* [DOCUMENT TEXT]

****************

Tribute To A Friend



      Happy New Year! 2013! Wow! What a fine feeling! All those sweet old Christmas songs packed away to mellow for another year. All the New Year’s bells have rung and that ball successfully made its traditional descent in Times Square. The tree ornaments are back on the shelf. The new Christmas corduroys have been tailored to fit. The fruit cake just a dream and the now empty champagne jug in the waste can. All the thank you notes are written, and we have almost visited the scales to see how much weight all that good food has added. Well, I won’t go that far, but we are giving it some thought.

     I have special reason to be thankful to see 2013. In the first place it’s been quite a stretch from 1923 when I first came to this party. And secondly each year about this time I come down with the flu. This year was no exception and for three weeks my doctor was treating me with the elixirs and magic potions that traditionally got me well again.

     This time it didn’t work so he ordered a cat scan and discovered that I had been walking around with raging pneumonia! The next thing I knew I was in Room 1408 in the North Tower at Cedars of Lebanon being stuffed with antibiotics and steroids, having blood drawn, my wheezing chest listened to just about every time I drifted off to sleep, my vitals taken every six hours, and round the clock attention by some of the most attentive and considerate nurses I could imagine.

****************

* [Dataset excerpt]
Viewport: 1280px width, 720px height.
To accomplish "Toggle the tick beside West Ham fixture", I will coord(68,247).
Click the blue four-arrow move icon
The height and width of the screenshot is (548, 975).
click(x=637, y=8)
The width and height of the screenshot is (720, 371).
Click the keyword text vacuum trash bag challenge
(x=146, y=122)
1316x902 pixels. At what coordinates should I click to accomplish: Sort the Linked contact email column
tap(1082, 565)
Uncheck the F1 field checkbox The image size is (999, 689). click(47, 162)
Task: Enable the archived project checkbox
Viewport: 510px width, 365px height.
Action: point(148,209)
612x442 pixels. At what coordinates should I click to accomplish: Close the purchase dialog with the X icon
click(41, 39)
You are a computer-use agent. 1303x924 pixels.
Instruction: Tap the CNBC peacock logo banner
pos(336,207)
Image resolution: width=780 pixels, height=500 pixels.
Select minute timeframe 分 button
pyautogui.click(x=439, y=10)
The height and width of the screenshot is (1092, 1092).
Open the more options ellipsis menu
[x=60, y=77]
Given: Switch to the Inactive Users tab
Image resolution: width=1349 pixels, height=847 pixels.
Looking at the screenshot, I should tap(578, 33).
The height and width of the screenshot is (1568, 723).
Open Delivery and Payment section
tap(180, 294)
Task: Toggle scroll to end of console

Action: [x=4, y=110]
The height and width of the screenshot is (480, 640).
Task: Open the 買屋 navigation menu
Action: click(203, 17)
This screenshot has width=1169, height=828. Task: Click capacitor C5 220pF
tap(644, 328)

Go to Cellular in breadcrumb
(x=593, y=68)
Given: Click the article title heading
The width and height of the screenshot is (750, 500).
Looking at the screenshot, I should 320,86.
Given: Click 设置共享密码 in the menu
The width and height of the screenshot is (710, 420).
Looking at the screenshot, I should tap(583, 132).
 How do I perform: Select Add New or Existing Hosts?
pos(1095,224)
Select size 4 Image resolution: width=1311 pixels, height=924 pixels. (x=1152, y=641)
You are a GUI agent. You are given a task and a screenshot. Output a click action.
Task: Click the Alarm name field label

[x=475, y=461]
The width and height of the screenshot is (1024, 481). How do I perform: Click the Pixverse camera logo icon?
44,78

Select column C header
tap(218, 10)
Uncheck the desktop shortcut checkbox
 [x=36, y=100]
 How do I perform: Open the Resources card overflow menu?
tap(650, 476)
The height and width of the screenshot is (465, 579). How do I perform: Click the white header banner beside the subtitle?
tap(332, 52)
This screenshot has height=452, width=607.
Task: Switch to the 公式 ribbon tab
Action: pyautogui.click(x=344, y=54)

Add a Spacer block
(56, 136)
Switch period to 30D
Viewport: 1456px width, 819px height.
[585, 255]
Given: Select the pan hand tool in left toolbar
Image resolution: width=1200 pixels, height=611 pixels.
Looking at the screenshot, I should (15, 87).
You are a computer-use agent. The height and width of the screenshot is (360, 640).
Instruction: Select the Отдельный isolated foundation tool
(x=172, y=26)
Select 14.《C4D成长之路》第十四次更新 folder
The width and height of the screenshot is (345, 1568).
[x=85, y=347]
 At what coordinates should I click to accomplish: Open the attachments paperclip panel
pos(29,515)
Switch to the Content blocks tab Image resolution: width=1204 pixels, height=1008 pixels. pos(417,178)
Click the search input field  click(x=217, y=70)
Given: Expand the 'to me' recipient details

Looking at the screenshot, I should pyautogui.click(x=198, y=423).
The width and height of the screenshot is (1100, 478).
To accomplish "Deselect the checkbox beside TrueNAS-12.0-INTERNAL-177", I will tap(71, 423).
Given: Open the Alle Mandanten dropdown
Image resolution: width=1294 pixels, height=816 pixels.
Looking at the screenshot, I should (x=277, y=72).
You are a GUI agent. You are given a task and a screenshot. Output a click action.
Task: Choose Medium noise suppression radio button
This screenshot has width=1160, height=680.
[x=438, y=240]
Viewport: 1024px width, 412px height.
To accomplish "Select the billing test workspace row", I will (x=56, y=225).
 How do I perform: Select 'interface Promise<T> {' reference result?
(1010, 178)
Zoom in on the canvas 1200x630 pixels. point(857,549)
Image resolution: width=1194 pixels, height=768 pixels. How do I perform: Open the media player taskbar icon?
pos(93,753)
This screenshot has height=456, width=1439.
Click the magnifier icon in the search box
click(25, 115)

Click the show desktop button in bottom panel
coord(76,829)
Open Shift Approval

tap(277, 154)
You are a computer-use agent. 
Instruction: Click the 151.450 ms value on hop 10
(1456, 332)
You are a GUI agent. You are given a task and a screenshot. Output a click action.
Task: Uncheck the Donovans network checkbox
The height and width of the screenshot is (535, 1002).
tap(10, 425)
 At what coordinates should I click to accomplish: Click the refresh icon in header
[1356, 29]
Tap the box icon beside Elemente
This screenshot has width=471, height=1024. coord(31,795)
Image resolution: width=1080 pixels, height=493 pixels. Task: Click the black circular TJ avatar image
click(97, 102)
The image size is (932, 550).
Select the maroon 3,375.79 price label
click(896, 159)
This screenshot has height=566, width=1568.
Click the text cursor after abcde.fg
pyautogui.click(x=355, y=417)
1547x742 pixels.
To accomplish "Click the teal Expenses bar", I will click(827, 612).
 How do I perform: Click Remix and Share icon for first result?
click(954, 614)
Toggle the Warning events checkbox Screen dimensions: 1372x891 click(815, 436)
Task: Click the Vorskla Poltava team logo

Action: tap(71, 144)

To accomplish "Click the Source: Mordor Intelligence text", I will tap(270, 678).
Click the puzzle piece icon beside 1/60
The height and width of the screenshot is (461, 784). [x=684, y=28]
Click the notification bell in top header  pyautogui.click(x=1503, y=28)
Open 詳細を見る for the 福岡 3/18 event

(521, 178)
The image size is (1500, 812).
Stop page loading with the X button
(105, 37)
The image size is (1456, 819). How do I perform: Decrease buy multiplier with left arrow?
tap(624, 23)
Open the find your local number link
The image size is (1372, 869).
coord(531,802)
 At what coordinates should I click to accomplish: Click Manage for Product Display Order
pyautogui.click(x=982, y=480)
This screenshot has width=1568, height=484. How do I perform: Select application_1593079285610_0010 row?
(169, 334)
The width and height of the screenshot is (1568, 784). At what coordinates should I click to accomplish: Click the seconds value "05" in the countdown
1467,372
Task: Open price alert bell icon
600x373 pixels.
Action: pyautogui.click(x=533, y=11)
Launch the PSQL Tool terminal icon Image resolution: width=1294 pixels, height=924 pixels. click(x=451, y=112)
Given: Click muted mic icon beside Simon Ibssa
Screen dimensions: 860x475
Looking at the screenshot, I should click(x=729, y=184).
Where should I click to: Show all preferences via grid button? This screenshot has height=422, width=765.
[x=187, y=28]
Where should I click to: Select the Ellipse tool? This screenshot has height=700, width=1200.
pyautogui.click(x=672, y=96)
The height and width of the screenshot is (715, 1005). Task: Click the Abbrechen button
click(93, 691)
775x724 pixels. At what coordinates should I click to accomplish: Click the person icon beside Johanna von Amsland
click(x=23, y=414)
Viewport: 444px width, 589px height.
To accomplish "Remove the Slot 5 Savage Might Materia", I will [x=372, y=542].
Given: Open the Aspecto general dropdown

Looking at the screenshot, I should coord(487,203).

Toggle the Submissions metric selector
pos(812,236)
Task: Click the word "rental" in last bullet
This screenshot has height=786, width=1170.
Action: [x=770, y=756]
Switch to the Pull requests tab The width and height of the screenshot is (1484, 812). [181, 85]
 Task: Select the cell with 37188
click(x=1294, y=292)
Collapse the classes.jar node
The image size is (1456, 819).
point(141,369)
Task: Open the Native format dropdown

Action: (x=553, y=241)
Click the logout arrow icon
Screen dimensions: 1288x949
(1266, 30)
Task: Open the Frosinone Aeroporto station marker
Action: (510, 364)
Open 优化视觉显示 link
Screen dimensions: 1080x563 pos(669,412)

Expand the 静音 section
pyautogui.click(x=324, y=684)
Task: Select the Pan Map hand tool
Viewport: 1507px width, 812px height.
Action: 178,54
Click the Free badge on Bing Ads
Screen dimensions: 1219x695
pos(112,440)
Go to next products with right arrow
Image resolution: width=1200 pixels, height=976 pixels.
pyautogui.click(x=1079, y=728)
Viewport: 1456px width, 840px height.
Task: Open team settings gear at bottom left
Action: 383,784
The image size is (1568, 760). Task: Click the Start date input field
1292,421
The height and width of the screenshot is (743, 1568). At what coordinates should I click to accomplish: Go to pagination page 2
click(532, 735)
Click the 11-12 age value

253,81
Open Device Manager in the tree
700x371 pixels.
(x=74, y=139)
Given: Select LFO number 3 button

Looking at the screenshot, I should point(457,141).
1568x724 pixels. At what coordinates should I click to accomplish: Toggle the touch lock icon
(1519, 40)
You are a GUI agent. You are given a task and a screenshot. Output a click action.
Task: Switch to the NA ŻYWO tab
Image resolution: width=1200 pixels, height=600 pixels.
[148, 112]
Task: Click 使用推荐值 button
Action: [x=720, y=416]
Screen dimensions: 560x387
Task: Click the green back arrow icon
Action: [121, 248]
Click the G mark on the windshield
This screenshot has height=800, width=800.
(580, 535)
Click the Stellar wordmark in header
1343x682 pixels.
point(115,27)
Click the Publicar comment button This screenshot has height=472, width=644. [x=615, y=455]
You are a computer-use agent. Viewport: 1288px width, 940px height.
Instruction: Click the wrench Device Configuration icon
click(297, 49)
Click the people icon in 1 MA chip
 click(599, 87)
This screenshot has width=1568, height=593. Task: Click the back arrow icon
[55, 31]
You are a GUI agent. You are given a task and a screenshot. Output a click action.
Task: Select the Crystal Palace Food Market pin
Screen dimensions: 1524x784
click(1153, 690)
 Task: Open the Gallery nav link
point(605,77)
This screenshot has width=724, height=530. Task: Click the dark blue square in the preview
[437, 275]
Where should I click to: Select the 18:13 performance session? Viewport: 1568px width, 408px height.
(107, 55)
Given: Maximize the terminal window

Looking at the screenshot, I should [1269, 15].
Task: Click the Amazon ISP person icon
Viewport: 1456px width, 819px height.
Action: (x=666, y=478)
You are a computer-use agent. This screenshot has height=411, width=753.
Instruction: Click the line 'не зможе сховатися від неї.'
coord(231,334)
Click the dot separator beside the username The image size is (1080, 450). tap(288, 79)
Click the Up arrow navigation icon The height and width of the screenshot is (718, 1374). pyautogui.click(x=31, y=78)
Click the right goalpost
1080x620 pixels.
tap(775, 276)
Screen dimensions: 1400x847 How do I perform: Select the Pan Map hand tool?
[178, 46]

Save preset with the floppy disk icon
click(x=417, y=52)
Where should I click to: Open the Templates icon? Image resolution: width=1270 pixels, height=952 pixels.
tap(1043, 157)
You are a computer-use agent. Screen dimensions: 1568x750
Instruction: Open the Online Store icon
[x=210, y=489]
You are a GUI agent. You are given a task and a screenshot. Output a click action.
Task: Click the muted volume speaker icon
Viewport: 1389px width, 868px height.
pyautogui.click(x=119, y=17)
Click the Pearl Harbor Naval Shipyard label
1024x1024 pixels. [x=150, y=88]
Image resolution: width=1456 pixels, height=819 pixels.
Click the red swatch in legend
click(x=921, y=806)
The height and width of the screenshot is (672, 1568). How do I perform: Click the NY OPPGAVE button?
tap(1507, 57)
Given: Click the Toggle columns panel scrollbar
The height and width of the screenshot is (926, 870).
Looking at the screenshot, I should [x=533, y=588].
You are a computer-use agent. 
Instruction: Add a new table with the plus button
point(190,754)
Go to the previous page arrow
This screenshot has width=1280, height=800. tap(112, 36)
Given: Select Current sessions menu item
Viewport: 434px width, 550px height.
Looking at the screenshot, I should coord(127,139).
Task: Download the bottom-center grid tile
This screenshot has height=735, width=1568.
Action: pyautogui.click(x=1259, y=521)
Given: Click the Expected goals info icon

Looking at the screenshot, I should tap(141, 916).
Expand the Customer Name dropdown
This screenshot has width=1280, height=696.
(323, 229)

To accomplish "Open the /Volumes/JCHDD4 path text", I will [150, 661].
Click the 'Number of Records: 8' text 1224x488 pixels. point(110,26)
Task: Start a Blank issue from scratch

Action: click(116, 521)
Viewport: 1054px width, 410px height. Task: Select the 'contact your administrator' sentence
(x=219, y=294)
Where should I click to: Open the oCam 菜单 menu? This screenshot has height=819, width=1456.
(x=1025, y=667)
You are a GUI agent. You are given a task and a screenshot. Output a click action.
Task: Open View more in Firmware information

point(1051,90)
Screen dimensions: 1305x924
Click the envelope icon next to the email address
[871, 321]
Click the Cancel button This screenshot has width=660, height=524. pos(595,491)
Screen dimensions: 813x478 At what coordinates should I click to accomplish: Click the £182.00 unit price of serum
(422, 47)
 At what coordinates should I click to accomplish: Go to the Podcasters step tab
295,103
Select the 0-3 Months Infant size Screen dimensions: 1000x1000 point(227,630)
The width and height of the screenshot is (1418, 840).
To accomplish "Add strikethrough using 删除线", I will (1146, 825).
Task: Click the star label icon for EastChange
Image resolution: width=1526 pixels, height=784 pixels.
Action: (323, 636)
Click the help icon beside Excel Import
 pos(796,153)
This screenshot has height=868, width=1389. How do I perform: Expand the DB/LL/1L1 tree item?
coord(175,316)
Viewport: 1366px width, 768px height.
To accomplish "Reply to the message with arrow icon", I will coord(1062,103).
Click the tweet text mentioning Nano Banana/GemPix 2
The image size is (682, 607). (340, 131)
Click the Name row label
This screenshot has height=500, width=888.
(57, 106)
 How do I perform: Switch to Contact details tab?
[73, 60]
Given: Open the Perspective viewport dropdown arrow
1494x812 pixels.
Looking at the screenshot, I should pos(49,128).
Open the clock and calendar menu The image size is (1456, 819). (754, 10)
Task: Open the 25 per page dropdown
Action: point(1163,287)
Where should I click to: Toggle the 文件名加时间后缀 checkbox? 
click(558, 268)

****************

* [AIM]
Copy the stretch of the New Year essay from "I have special" through "I could imagine.", keeping every word and mark the same.

* [RESULT]
I have special reason to be thankful to see 2013. In the first place it’s been quite a stretch from 1923 when I first came to this party. And secondly each year about this time I come down with the flu. This year was no exception and for three weeks my doctor was treating me with the elixirs and magic potions that traditionally got me well again.

     This time it didn’t work so he ordered a cat scan and discovered that I had been walking around with raging pneumonia! The next thing I knew I was in Room 1408 in the North Tower at Cedars of Lebanon being stuffed with antibiotics and steroids, having blood drawn, my wheezing chest listened to just about every time I drifted off to sleep, my vitals taken every six hours, and round the clock attention by some of the most attentive and considerate nurses I could imagine.